WEATHERAPI_KEY = os.getenv("WEATHERAPI_KEY")

if not WEATHERAPI_KEY:
    print("No WEATHERAPI_KEY found.")
    print("In Kaggle: add a secret named WEATHERAPI_KEY, then re-run this cell.")
else:
    print("Key loaded (not printed).")


In [None]:

if WEATHERAPI_KEY:
    url = "https://api.weatherapi.com/v1/current.json"
    params = {
        "key": WEATHERAPI_KEY,
        "q": "Charlottesville,VA",
        "aqi": "no"
    }
    w = get_json(url, params=params)
    print(json.dumps(w, indent=2)[:800])



### Two Ways APIs Accept Keys

APIs usually accept authentication in one of two ways:

1. **Query parameter**
   - `?key=YOUR_KEY&...`
2. **Header**
   - `Authorization: Bearer YOUR_KEY`

We used a query parameter above because that is how WeatherAPI.com is designed.

Do not assume all APIs use the same method. Always check documentation.



## 18. Passing Parameters in a URL Path vs Query String

Some APIs encode inputs in the URL path itself.

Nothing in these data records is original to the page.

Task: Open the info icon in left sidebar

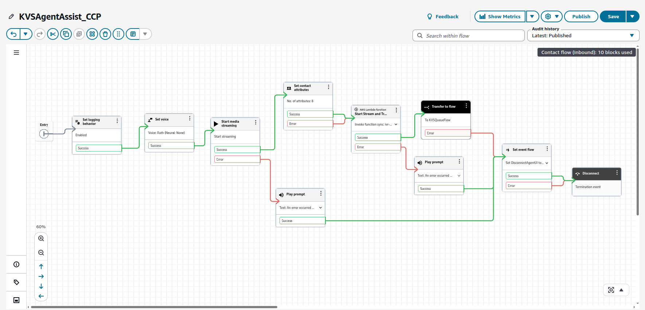Action: pos(16,264)
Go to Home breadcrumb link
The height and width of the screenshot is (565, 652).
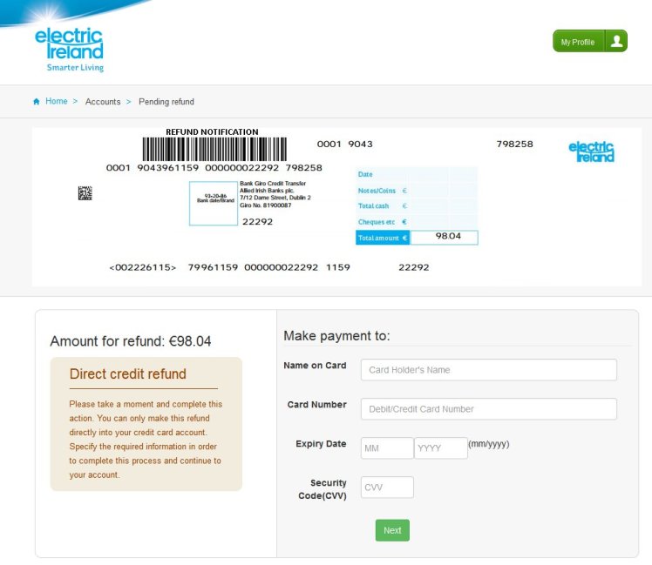click(56, 101)
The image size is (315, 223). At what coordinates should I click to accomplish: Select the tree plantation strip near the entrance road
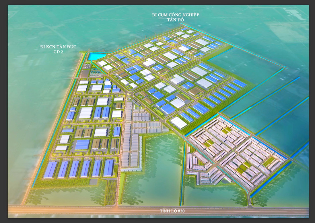[111, 192]
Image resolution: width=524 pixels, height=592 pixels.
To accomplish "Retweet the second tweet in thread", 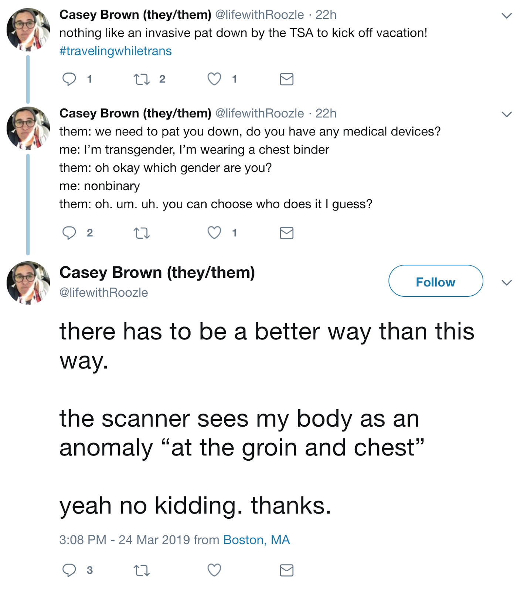I will click(x=142, y=233).
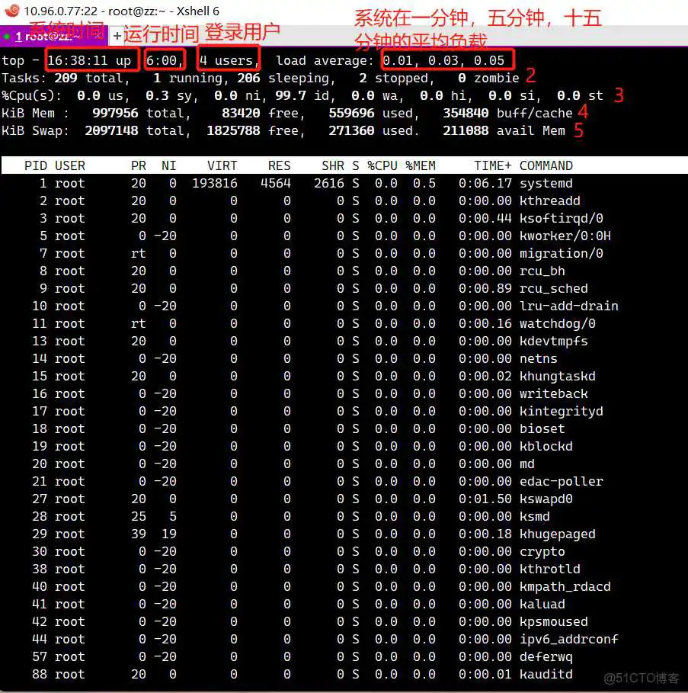688x693 pixels.
Task: Select the load average values 0.01, 0.03, 0.05
Action: 446,59
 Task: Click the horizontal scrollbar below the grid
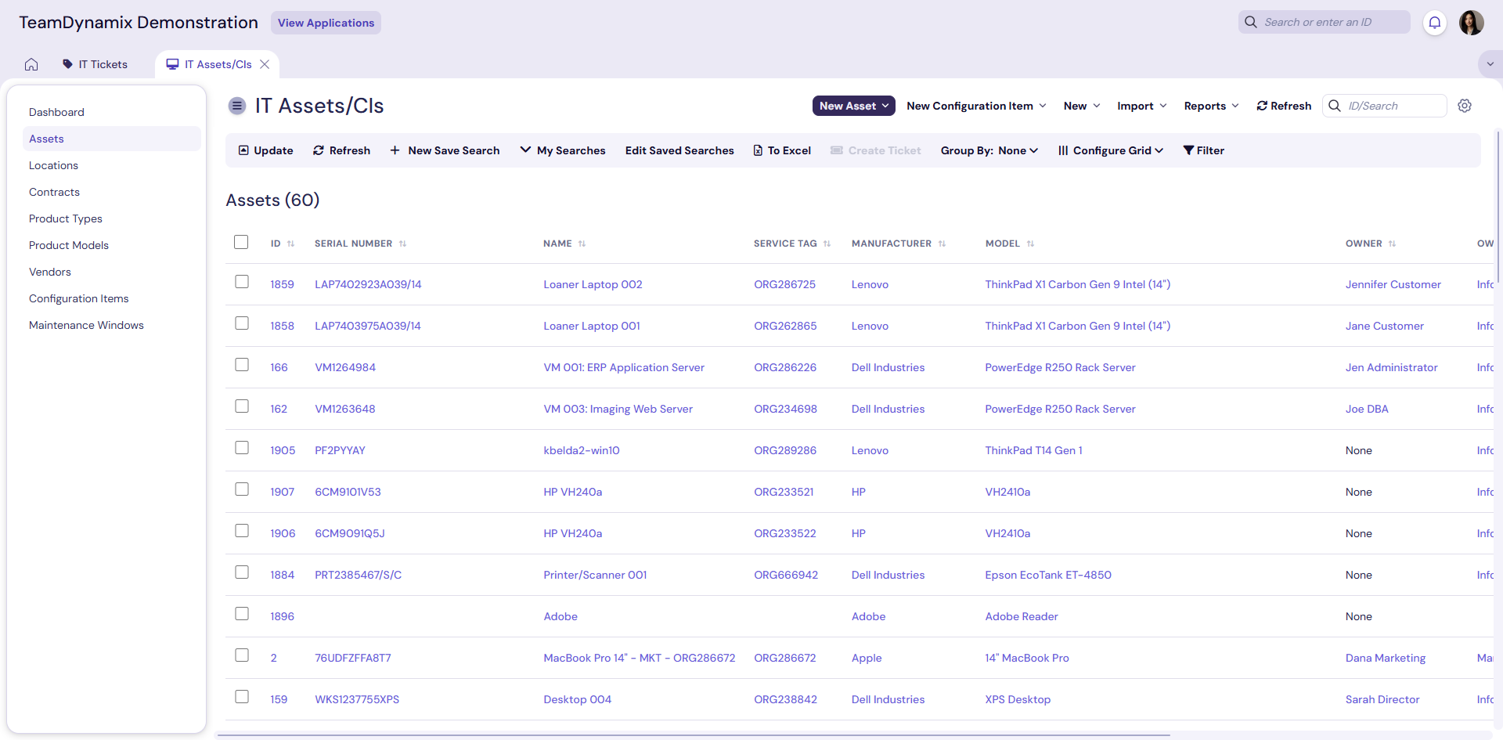(x=693, y=735)
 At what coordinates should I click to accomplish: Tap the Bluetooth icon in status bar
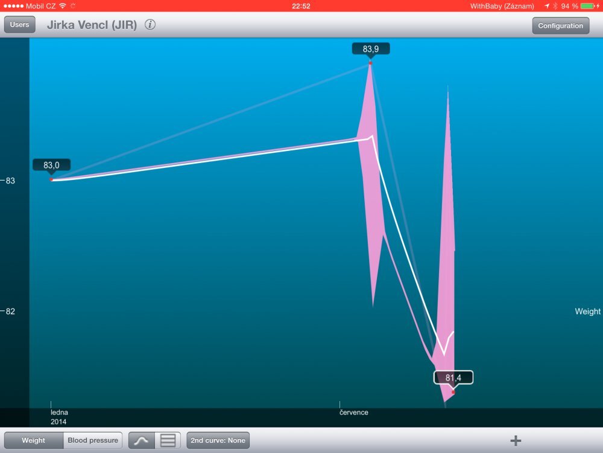tap(555, 5)
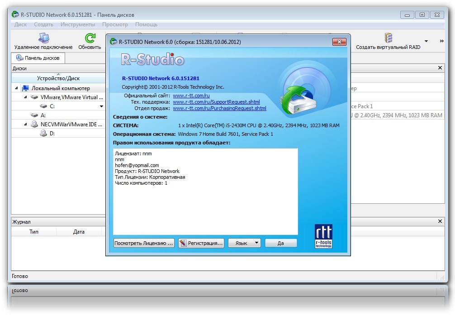Viewport: 455px width, 316px height.
Task: Switch to the Панель дисков tab
Action: (x=38, y=58)
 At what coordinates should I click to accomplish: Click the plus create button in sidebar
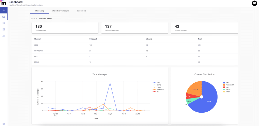coord(4,10)
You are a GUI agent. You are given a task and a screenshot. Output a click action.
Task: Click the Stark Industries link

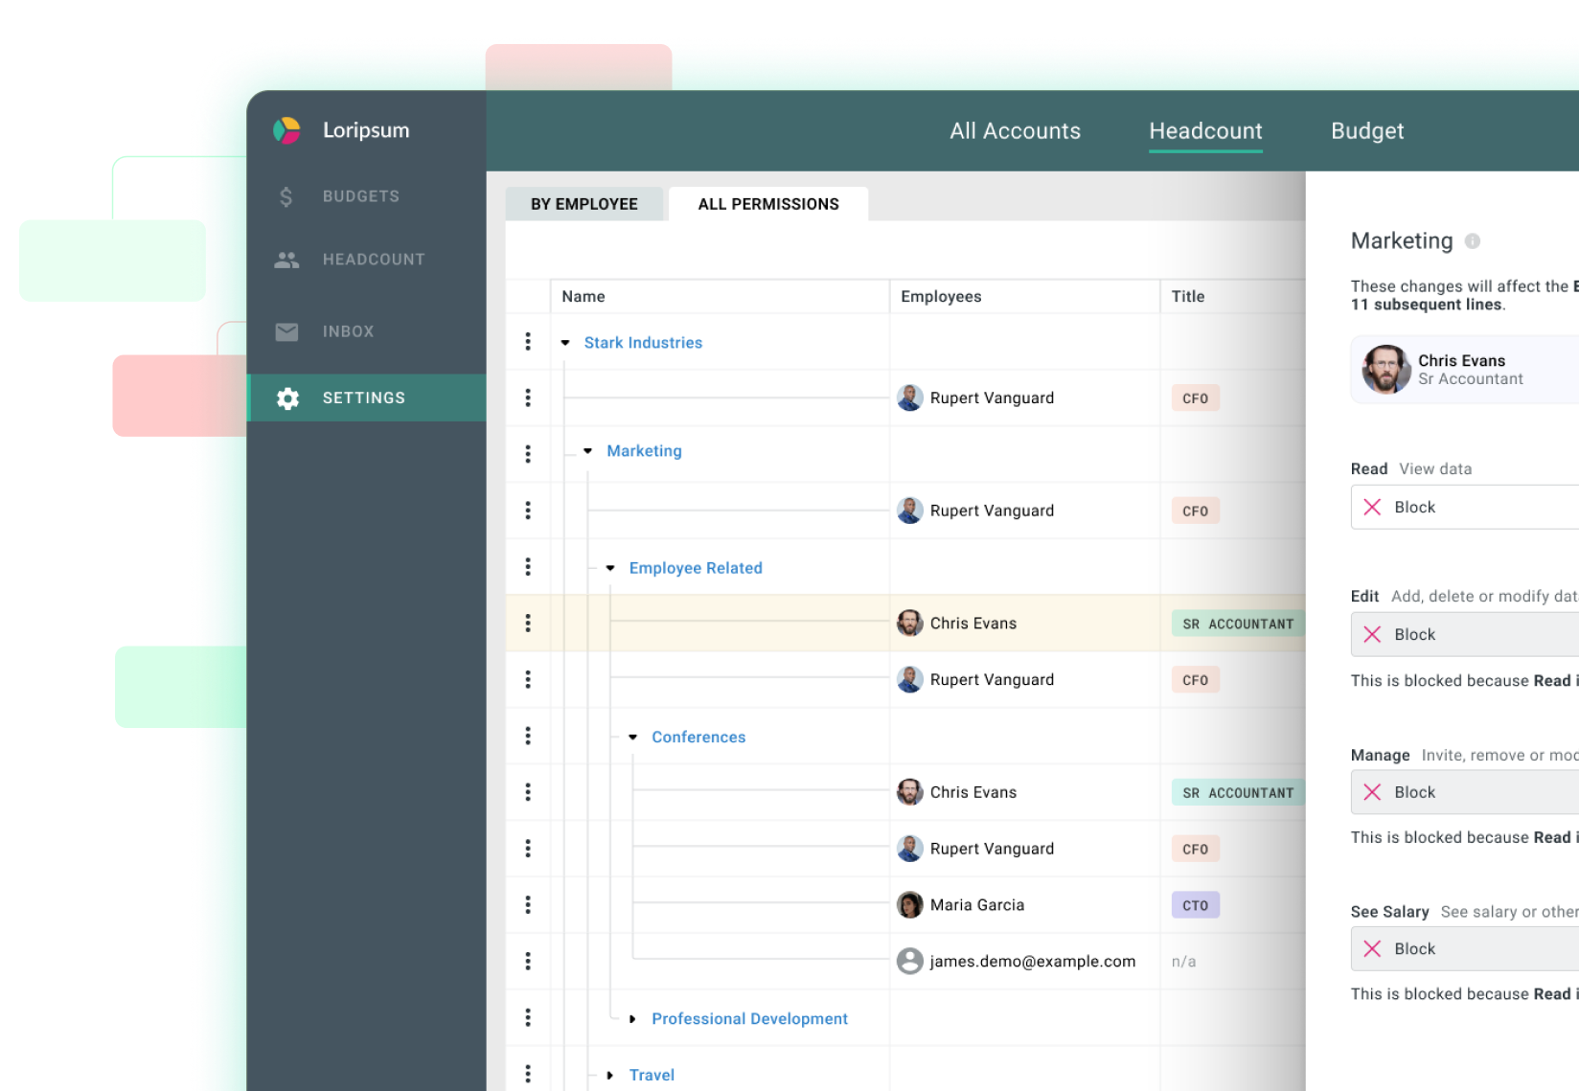(x=643, y=342)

Examples of what that looks like:
- `/users/123`
- `/weather/Charlottesville`
- `/artists/42/albums`

Other APIs put inputs in query parameters:
- `?user_id=123`
- `?city=Charlottesville`

Both are valid design choices.

For us, the important part is:
- you must learn to read API documentation
- you must learn to translate documentation into `requests.get(...)`



## 19. Rate Limits and Responsible API Use

Most APIs enforce limits such as:
- N requests per minute
- N requests per day
- max response size

If you send too many requests you may see:
- `429 Too Many Requests`

In real work, you solve this by:
- caching results
- using pagination correctly
- sleeping between calls
- reducing duplicate requests

For class notebooks, the main rule is simple:
**Do not put API calls inside tight loops unless you understand the limit.**



## 20. A Practical Pattern: API → DataFrame → Analysis

We will close with a full miniature pipeline using the Universities API:

- call API
- build DataFrame
- answer a few simple questions

This is the pattern you will reuse later with more complex sources.


In [None]:

unis = get_json("http://universities.hipolabs.com/search", params={"country": "United States"})
df = pd.DataFrame(unis)

df[['name', 'state-province', 'country']].head()


In [None]:

# How many universities are returned?
len(df)


In [None]:

# Which states appear most often?
df['state-province'].value_counts().head(10)


In [None]:

# Filter: universities in Virginia (state-province is often abbreviated or missing depending on records)
df[df['state-province'].fillna("").str.contains("Virginia", case=False)]



## 21. What You Should Walk Away With

At the end of this lecture, you should be able to do the following without guessing:

- explain what an API is
- explain why APIs matter in data systems
- make a GET request in Python
- pass parameters using `params=`
- interpret status codes
- parse JSON responses
- convert JSON into a DataFrame
- know what an API key is and why it exists

If you can do those things, you are ready for the next stage:
working with APIs that return larger and messier data.



## 22. Optional Practice 

Try changing the inputs and re-running:

Universities API:
- `country="Canada"`
- `name="Tech"`
- `name="University"`

Open-Meteo:
- change coordinates to another city
- request hourly data (read docs and try it)

The fastest way to learn APIs is to make small changes and see what breaks.